With most real-world data, it may be difficult to get a set of links between time slices that reflect the true phylogeny, like it did in my earlier theoretical example. Nonetheless, the procedure can help to identify potential relatives (ancestors, descendants, sister lineages) of groups that are restricted to a single time slice, or highlight the lack of potential or favourable candidates.

However, in general, joining the taxa from two subsequent time-slices in one graph, and connecting these graphs by the shared taxa, seems to be a more feasible and straightforward approach. Once a matrix is compiled, the distance calculation and splits-graph inference is a matter of minutes, and it takes less than half-an-hour to produce a first graphical output using the graphical functions in SplitsTree and software to graphically stack the exported SVG or EPS files (further beautification may take a day). Taxa with odd signals (with ambiguous affinity) will be placed accordingly in the nets and eventually move around in the two containing graphs (Fig. 5) and the amount of evolutionary change across time may be directly visible (Fig. 6).

Additional links for readers interested in details

Figure illustrating the history of taxonomic systems for Osmundales.
— An archive including all analysis files generated in the course of the original study is hosted at the Dryad Digital Repository.
— Further annotated versions of the figures shown in this post and the used analysis files have been published under a CC-BY licence: Grimm G. (2017) Osmundales diverstity through time: stacking networks. figshare. https://doi.org/10.6084/m9.figshare.5255014.v1.


Bomfleur B, Grimm GW, McLoughlin S (2015) Osmunda pulchella sp. nov. from the Jurassic of Sweden—reconciling molecular and fossil evidence in the phylogeny of modern royal ferns (Osmundaceae). BMC Evolutionary Biology 15: 126.

Bomfleur B, Grimm GW, McLoughlin S (2017) The fossil Osmundales (Royal Ferns)—a phylogenetic network analysis, revised taxonomy, and evolutionary classification of anatomically preserved trunks and rhizomes. PeerJ 5: e3433.

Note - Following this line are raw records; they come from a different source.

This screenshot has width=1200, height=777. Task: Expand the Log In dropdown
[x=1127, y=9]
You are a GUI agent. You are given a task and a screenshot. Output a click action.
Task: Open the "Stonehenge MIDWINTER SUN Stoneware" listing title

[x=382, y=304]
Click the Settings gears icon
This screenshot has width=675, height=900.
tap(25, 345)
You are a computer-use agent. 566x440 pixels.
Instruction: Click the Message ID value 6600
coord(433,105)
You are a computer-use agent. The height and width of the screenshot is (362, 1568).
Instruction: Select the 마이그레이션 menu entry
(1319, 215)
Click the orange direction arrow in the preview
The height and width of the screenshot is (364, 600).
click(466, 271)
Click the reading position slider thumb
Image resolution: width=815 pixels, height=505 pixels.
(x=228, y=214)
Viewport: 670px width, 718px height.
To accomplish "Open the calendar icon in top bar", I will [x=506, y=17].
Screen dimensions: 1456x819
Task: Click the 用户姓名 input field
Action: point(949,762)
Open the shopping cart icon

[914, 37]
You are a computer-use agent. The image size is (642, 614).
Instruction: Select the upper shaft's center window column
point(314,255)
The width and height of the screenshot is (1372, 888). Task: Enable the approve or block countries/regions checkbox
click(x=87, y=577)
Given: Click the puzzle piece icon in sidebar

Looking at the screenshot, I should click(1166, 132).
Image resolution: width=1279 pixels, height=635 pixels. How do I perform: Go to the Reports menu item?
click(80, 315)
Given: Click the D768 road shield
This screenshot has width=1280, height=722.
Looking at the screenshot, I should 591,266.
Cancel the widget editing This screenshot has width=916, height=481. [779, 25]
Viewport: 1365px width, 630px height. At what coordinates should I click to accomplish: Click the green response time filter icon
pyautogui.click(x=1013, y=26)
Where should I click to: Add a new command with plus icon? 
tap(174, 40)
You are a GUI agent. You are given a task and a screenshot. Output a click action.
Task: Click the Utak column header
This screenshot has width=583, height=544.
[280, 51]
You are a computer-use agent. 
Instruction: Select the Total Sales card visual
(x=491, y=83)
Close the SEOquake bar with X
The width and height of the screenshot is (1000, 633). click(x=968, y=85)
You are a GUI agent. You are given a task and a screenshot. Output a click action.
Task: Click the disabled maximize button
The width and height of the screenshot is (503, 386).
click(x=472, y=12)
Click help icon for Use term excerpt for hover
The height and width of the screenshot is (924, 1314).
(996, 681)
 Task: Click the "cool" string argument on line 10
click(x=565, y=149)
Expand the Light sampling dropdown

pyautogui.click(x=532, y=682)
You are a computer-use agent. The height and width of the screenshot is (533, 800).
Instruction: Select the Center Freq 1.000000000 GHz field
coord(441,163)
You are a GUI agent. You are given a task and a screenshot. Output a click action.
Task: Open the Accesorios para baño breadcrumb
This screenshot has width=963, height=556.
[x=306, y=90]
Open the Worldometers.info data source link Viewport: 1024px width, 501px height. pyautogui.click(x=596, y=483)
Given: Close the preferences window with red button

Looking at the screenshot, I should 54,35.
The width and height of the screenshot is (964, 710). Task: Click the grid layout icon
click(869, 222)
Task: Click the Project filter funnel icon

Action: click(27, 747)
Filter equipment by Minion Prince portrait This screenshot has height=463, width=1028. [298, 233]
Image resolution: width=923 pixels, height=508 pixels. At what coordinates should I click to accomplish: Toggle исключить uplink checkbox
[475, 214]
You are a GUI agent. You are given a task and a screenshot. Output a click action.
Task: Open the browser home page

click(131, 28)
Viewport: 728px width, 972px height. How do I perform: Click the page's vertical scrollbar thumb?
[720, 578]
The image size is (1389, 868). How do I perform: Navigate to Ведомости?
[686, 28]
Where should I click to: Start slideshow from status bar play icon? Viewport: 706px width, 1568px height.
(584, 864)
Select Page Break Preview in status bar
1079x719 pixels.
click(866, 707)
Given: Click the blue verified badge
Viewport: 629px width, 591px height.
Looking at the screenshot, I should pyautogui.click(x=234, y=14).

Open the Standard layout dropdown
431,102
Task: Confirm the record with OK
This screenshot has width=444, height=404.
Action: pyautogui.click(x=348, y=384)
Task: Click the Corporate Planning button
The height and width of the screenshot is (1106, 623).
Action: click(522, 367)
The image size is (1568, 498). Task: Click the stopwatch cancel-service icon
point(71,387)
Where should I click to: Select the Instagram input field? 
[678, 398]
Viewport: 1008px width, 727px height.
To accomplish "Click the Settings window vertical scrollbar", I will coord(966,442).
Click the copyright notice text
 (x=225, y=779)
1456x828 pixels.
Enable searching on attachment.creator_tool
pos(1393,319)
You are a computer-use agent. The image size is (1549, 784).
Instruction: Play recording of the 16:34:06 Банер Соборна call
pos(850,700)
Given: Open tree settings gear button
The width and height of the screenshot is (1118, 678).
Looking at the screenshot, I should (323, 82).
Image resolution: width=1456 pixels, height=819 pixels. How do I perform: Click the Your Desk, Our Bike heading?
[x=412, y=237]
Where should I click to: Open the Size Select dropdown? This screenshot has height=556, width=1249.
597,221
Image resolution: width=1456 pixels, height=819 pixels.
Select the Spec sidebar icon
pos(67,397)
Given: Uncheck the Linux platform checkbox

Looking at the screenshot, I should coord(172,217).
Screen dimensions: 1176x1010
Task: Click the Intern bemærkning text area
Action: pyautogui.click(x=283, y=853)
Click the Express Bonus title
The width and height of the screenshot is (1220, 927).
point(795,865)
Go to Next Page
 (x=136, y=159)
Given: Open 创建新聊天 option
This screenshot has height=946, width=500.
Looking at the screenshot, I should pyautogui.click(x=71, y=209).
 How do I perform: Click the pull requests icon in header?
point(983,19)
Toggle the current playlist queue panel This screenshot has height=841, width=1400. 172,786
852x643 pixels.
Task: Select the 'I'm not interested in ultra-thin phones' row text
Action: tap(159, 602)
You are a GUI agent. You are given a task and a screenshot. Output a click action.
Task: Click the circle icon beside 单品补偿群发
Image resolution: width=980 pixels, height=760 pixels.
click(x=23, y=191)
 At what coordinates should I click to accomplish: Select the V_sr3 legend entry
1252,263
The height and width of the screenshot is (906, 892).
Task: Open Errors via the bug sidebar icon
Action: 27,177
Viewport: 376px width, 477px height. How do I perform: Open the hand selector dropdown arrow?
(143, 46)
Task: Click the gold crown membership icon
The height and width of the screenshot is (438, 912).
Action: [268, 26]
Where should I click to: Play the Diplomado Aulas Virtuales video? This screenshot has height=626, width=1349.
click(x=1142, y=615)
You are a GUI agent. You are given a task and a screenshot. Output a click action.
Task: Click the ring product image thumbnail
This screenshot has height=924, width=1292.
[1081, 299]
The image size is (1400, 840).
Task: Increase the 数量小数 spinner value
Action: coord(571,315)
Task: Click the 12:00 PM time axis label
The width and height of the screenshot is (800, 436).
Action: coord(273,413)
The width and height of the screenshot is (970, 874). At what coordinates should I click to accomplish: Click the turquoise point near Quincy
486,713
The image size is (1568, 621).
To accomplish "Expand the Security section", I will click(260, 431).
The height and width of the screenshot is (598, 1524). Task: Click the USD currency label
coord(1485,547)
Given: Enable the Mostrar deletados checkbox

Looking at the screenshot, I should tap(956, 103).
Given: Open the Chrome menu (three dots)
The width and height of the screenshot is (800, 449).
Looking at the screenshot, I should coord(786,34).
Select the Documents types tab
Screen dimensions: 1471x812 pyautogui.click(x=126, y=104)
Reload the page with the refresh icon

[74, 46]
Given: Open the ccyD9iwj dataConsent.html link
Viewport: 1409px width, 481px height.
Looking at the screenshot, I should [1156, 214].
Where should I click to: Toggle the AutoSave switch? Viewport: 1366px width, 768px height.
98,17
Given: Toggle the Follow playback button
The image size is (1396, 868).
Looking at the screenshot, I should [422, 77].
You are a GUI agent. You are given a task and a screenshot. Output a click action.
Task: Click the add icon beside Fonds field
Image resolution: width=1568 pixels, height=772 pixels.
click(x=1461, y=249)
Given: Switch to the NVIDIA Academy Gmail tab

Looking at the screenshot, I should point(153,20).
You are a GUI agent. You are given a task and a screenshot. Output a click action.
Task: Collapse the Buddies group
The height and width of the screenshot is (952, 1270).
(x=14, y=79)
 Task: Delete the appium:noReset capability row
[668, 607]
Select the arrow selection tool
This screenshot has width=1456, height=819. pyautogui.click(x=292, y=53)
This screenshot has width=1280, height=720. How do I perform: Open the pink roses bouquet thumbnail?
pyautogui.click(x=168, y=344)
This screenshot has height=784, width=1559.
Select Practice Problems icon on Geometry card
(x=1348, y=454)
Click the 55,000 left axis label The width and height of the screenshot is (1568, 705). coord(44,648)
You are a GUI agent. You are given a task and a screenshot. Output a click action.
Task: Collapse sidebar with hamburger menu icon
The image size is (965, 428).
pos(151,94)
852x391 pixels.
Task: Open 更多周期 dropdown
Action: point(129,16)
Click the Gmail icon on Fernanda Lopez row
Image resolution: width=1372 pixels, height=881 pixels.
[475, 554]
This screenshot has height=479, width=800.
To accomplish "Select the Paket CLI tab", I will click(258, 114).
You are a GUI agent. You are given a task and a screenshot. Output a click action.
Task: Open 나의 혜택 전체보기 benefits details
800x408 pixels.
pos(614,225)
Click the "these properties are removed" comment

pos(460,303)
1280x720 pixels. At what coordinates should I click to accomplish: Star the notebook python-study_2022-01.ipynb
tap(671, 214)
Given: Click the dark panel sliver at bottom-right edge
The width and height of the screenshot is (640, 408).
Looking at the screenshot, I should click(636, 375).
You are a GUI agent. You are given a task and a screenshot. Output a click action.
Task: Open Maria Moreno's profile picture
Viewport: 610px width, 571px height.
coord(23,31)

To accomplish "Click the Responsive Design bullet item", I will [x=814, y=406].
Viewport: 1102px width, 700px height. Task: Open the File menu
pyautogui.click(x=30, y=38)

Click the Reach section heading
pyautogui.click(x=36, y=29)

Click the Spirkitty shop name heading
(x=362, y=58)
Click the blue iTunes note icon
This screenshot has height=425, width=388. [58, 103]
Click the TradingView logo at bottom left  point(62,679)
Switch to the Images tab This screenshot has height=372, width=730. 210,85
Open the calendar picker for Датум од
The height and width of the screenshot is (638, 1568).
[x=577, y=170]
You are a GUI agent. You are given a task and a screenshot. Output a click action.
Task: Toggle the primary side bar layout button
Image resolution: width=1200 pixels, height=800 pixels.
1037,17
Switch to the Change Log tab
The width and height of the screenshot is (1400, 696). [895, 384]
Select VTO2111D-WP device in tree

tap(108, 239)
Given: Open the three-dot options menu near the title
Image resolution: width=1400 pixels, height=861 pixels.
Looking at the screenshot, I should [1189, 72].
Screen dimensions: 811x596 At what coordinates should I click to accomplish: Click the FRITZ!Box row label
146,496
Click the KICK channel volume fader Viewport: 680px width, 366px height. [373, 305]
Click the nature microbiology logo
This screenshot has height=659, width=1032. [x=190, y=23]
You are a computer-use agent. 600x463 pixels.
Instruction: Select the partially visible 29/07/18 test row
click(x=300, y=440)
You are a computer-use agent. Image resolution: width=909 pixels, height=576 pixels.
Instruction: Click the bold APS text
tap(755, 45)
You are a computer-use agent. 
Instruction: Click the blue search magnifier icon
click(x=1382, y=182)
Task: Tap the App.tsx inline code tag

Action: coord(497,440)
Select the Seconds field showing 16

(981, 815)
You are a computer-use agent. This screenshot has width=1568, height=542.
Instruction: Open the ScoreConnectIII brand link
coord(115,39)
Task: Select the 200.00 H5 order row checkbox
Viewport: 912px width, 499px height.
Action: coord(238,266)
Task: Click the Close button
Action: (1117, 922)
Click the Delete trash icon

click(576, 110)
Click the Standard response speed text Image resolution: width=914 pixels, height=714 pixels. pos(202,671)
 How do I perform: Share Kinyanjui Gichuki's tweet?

Grimm GW, Kapli P, Bomfleur B, McLoughlin S, Renner SS (2015) Using more than the oldest fossils: Dating Osmundaceae with the fossilized birth-death process. Systematic Biology 64: 396-405.

Huson DH, Bryant D (2006) Application of phylogenetic networks in evolutionary studies. Molecular Biology & Evolution 23: 254-267.

Maddison WP, Maddison DR (2001 onwards) Mesquite: a modular system for evolutionary analysis.

Wang S-J, Hilton J, He X-Y, Seyfullah LJ, Shao L (2014) The anatomically preserved Zhongmingella gen. nov. from the Upper Permian of China: evaluating the early evolution and phylogeny of the Osmundales. Journal of Systematic Palaeontology 1: 1-22.